Stated task: Reproduce the following items line for line, with no changes.

+++ Recorded data +++

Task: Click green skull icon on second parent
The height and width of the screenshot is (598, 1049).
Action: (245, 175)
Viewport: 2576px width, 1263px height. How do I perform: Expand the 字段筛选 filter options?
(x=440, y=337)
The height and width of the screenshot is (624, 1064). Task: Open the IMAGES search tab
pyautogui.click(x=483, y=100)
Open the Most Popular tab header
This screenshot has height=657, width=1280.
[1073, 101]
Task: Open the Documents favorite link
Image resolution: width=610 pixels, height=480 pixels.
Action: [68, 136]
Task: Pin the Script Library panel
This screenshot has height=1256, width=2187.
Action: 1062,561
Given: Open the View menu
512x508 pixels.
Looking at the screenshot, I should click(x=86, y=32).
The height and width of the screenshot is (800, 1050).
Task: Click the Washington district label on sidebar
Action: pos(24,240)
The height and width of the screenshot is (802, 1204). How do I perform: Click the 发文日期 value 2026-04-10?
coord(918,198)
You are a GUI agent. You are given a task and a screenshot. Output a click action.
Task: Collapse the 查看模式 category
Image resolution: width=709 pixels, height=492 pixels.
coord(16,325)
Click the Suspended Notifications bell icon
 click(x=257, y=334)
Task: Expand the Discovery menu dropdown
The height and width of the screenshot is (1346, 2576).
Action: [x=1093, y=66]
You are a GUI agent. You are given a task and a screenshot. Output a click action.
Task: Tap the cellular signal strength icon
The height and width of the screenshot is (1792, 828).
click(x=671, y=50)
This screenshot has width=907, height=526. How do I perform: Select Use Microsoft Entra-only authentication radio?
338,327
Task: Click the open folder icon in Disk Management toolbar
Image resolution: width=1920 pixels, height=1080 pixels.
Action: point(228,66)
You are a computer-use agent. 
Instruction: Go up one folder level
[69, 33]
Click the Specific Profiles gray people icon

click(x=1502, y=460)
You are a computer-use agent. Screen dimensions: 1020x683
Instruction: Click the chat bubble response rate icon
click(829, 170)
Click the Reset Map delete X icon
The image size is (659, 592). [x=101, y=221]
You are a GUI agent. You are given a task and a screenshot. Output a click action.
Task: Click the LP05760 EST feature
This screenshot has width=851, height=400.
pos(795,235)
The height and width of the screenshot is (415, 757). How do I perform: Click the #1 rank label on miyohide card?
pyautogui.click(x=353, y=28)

+++

Written response:
Task: Click green skull icon on second parent
The height and width of the screenshot is (598, 1049).
Action: (245, 175)
Viewport: 2576px width, 1263px height. How do I perform: Expand the 字段筛选 filter options?
(x=440, y=337)
The height and width of the screenshot is (624, 1064). Task: Open the IMAGES search tab
pyautogui.click(x=483, y=100)
Open the Most Popular tab header
This screenshot has height=657, width=1280.
[1073, 101]
Task: Open the Documents favorite link
Image resolution: width=610 pixels, height=480 pixels.
Action: [68, 136]
Task: Pin the Script Library panel
This screenshot has height=1256, width=2187.
Action: 1062,561
Given: Open the View menu
512x508 pixels.
Looking at the screenshot, I should click(x=86, y=32).
The height and width of the screenshot is (800, 1050).
Task: Click the Washington district label on sidebar
Action: pos(24,240)
The height and width of the screenshot is (802, 1204). How do I perform: Click the 发文日期 value 2026-04-10?
coord(918,198)
You are a GUI agent. You are given a task and a screenshot. Output a click action.
Task: Collapse the 查看模式 category
Image resolution: width=709 pixels, height=492 pixels.
coord(16,325)
Click the Suspended Notifications bell icon
 click(x=257, y=334)
Task: Expand the Discovery menu dropdown
The height and width of the screenshot is (1346, 2576).
Action: [x=1093, y=66]
You are a GUI agent. You are given a task and a screenshot. Output a click action.
Task: Tap the cellular signal strength icon
The height and width of the screenshot is (1792, 828).
click(x=671, y=50)
This screenshot has width=907, height=526. How do I perform: Select Use Microsoft Entra-only authentication radio?
338,327
Task: Click the open folder icon in Disk Management toolbar
Image resolution: width=1920 pixels, height=1080 pixels.
Action: point(228,66)
You are a computer-use agent. 
Instruction: Go up one folder level
[69, 33]
Click the Specific Profiles gray people icon

click(x=1502, y=460)
You are a computer-use agent. Screen dimensions: 1020x683
Instruction: Click the chat bubble response rate icon
click(829, 170)
Click the Reset Map delete X icon
The image size is (659, 592). [x=101, y=221]
You are a GUI agent. You are given a task and a screenshot. Output a click action.
Task: Click the LP05760 EST feature
This screenshot has width=851, height=400.
pos(795,235)
The height and width of the screenshot is (415, 757). How do I perform: Click the #1 rank label on miyohide card?
pyautogui.click(x=353, y=28)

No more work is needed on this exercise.